Prima di lui il pensiero dell’Occidente era soggiogato da
due grandi pesi. Il deismo per cui non era stata sufficiente la “lama” di
Immanuel Kant per operare “il taglio” e l’idea cartesiana di una natura data
come fissa immutabile per cui si poteva solo scrutare, osservare e capire.
Sulla base degli stessi principi che si sostengono sull’operatività
sul campo - quindi nell’immersione nei contesti analizzati – l’elemento oggetto
di analisi non è dato ma soggetto a costanti mutamenti, anche se non è detto
che possano piacere al soggetto indagato.
Con Darwin finisce l’ottimismo su cui era stato impostato lo
spirito scientifico. Anche nella scienza non si procede per ulteriori mattoni
coi quali si edifica la struttura ma invece con continue demolizioni-ricostruzioni.
E fu così che Darwin distrusse nettamente la teoria di Lamarck al tempo
prevalente per cui l’essere adeguandosi al suo ambiente riusciva a trasformare
sé stesso per il fine della sopravvivenza. Se questo era un po’ vero, secondo
Darwin, era tanto più vero che le trasformazioni arrivano per selezione
naturale: chi non è adeguato a rispondere alle condizioni di sussistenza
semplicemente muore e consente a chi invece possiede le caratteristiche giuste
per sopravvivere di vivere.
Una tesi potentissima nelle implicazioni che comportava. Da
una parte faceva un plauso il liberalismo. Si giustificava così la
stratificazione sociale con l’idea di pionieri che avevano costituito qualcosa
più grande del semplice stato di natura. E questo qualcosa era costituito dalla
produzione, prima, poi dalla produzione in serie, in ultimo dal mercato.
Rispondeva Marx la cui edizione de IL Capitale era dedicata
proprio a Charles in Darwin, in risposta polemica, avvalorando del nodo
sostanziale della tesi, ma, cosa più importante, rovesciando il suggello trovato
dal liberalismo. Marx nel secondo libro della sua opera monumentale spiegava
come era in verità nato il capitalismo e come la ricerca di condizioni di
mercato migliore per tanti lavoratori della terra nel Seicento aveva consentito
a tanti di cercare sostegno a ridosso delle città, nell’Inghilterra di quei
tempi. Questa condizione aveva sollecitato all’affermazione delle arti e delle
attività in cui si realizza l’irrealizzato, non semplicemente viene utilizzato
quel che arriva dalla natura per la sussistenza.

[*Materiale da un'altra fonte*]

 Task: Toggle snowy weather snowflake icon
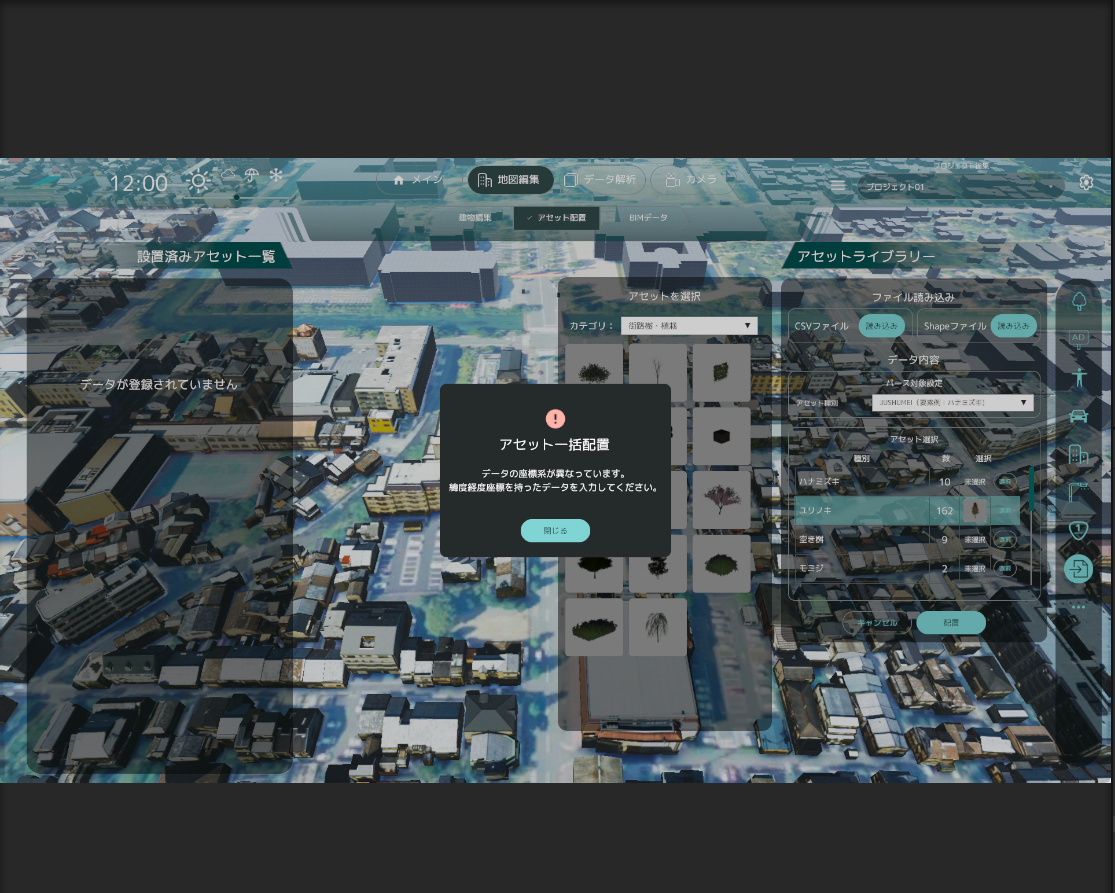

Questo movimento aveva
consentito di salire lo scalino evolutivo costruendo le prime proto-attività
artigiane e dopo la necessità di trovare altra forza lavoro dalle braccia che
fuggivano dalle campagne. Di lì la nascita del mercato, nella necessità di
trovare riscontro delle attività di produzione. Si rovesciava, quindi, la
progressione voluta dal mondo liberale. E il mercato che voleva essere il
grande motore era invece lo sbocco in grado di tenere in piedi quanto costruito.
Pur non conoscendo le tesi di Darwin questa lettura si
inscriveva in falso alla lettura data nell’Evoluzione della Specie. Di fronte
ai cambiamenti dello stato di cose l’uomo aveva una possibilità di modificare
la sua condizione attraverso il lavoro. Ed era questa la lezione che Marx aveva
appreso da Hegel.
Ma se conservava un carattere confutatorio la prosecuzione
della narrazione marxiana doveva invece confermare la tesi darwiniana. Nello
scontro di classe che si determinava con la creazione del lavoro alienato la massa
dei lavoratori doveva riconoscersi come prevalente e sostanziale, da qui
sarebbe arrivato lo scontro in cui la classe degli sfruttatori non poteva che
soccombere. Pur senza poterlo dichiarare la tesi confermava il livello
evoluzionistico determinato da quello che Hegel avrebbe chiamato “il Mortum”
come esplicazione di un inevitabile conflitto.
Tutto ciò potrebbe essere sufficiente per decretare in
Darwin il pensatore più importante della modernità oramai arrivata alla fine. Ma le classifiche, come
tramandava Benedetto Croce, sono un’offesa all’intelligenza storica. E a questi
insegnamenti ancora noi ci atteniamo volendo osservare evoluzioni nostre.